Un juge d'application des soins ?

C’est un vendredi soir par mois. Dans un local du XIe arrondissement de Paris, prêté par un syndicat de psychiatres, le Collectif des 39 contre la nuit sécuritaire se réunit. C’est un petit groupe unique de psys qui débat et se bat en toute liberté. Ce collectif était apparu après un appel lancé dans Libération contre la psychiatrie sécuritaire de Nicolas Sarkozy. La semaine dernière, il aurait pu fêter tranquillement ses deux années d’existence, mais la situation s’est compliquée, ou plutôt précipitée. Un arrêt rendu, le mois dernier, par le Conseil constitutionnel va rendre obligatoire la présence d’un juge pour décider ou non, passé quinze jours, de la poursuite d’une hospitalisation contre la volonté d’un patient. Les «Sages» s’appuyant sur le fait que seul un magistrat peut ôter la liberté d’un citoyen.

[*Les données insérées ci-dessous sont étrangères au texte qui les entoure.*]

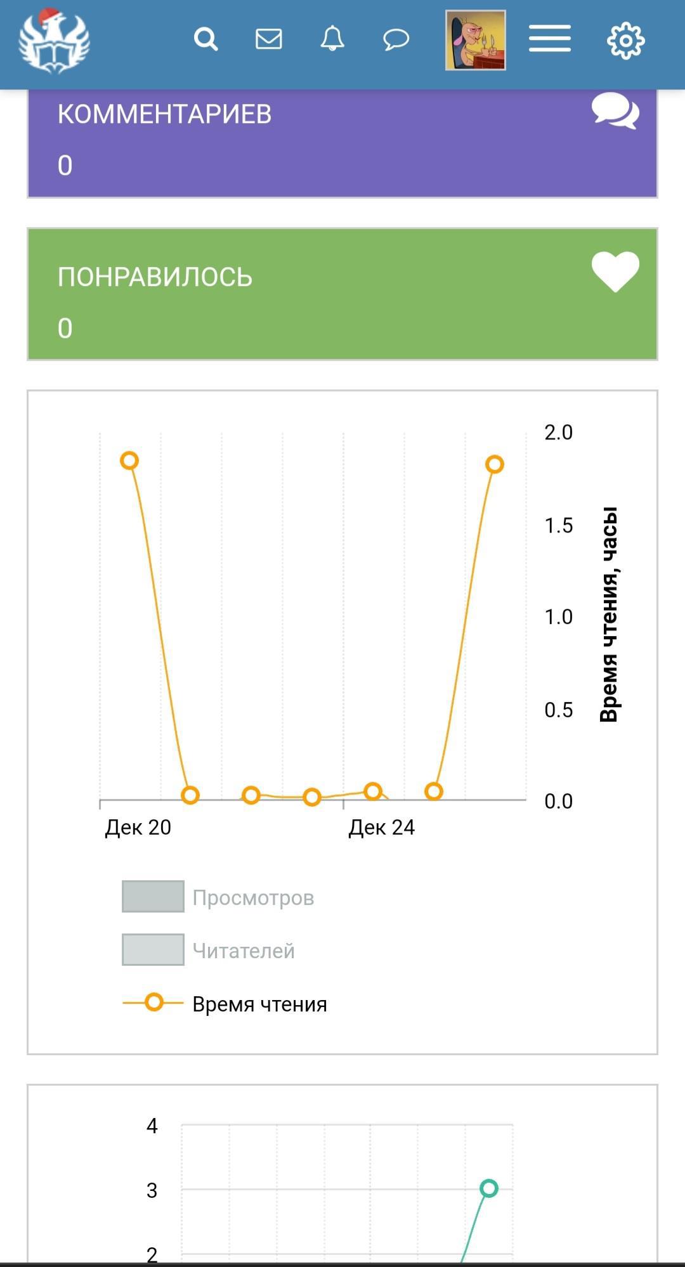Open the envelope messages icon

[269, 39]
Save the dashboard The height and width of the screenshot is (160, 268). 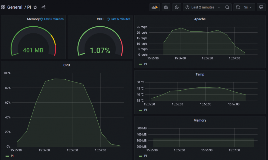coord(166,7)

Une victoire de l’Etat de droit ? Allons donc, «c’est la création d’un juge d’application des soins», lâche Roger Ferreri, pédopsychiatre dans l’Essonne. Il parle avec talent, sait trouver le mot juste. «On va maintenant nous opposer la vérité judiciaire. Au moins, avant, la situation était claire. Quand on hospitalisait un patient contre sa volonté, ce n’était pas pour son bien, mais parce que la société voulait se protéger. Là, c’est un changement radical. Le juge va décider de la pertinence de la poursuite d’un traitement.» «Ce débat m’ennuie terriblement», poursuit Michaël Guyader, psychiatre dans l’Essonne, de sa belle voix grave. «On veut m’entraîner sur un débat pour savoir qu’elle est la meilleure façon de contraindre un malade. Honteux», gronde-t-il. Ils sont ainsi, grandes gueules, mais les mains dans la pratique. Patrice Charbit, psychiatre à Montpelleir hésite. Se demande s'il ne faut pas adopter une stratégie "pour être efficace".

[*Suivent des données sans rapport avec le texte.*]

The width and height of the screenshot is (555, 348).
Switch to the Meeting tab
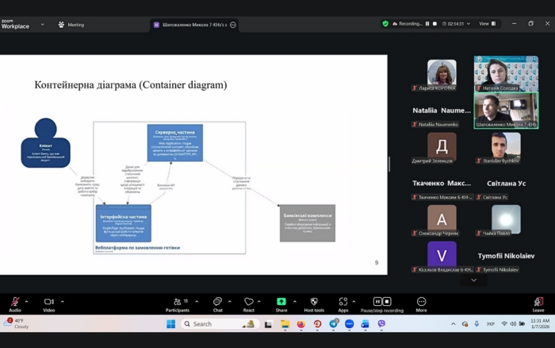pos(71,25)
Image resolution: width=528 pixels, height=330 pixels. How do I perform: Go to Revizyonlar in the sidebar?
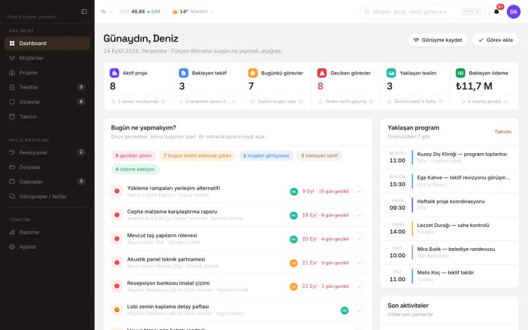[47, 152]
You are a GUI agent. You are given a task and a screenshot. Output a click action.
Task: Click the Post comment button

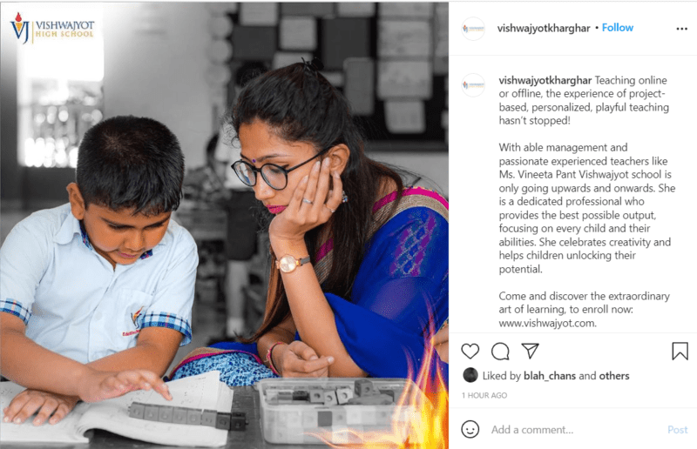tap(678, 430)
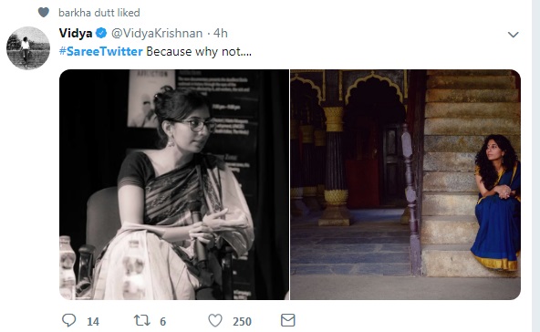This screenshot has width=540, height=332.
Task: Retweet this tweet using the arrows icon
Action: [x=142, y=320]
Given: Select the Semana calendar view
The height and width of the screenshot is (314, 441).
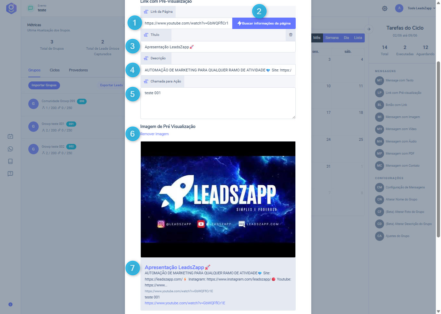Looking at the screenshot, I should point(332,38).
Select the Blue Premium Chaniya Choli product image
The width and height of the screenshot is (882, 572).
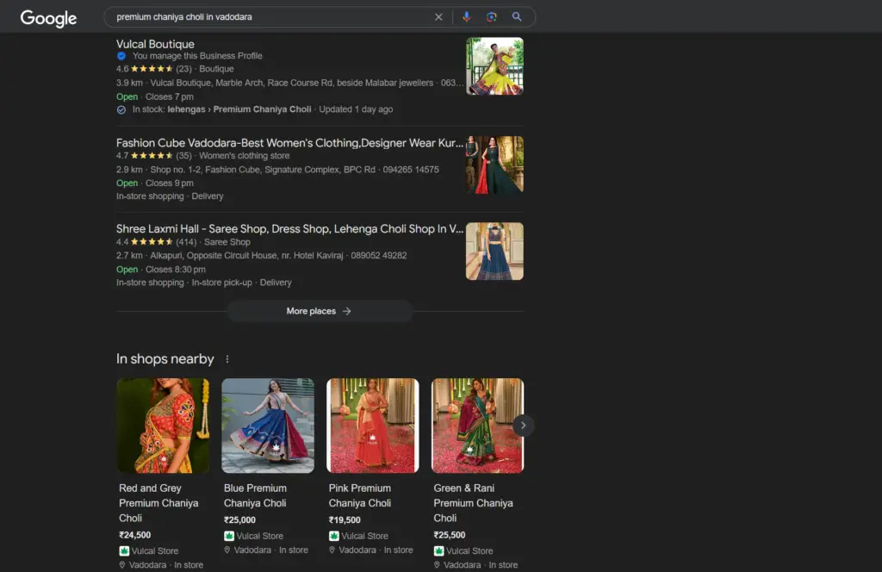click(267, 425)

Hervé Bokobza, personnalité repère du groupe, est ennuyé. Il le sait, ce débat casse les lignes. Certains peuvent être tentés par l’arrivée du juge dans la décision de privation des libertés pour un patient. N’est-ce pas, en effet, moins arbitraire qu’une décision administrative ? «On ne sait quel texte va présenter le gouvernement pour intégrer cet avis du Conseil constitutionnel. Ne nous laissons pas piéger.» Récemment, il a écrit : «Que vont ressentir, penser ou vivre les patients qui seront à l’hôpital sur décision du juge ? J'avoue que moi, j’aime savoir quand je fais un certificat d’hospitalisation à la demande d’un tiers, que c’est avec l’équipe de soins et son engagement que vont se décider les soins, se vivre leur évolution, leur arrêt, leur poursuite.»

Que faire alors ? Se taire ? Faire alliance ? Ou imiter Jean Oury : dans les années 50, alors qu’il dirigeait une clinique en Indre-et-Loire, lassé par les diktats qu’on lui imposait, il a claqué la porte, est parti sur les routes avec ses malades, à la recherche d’un nouvel endroit. Et ce fut la création de la clinique emblématique de La Borde où les malades sont pris en charge avec «hospitalité».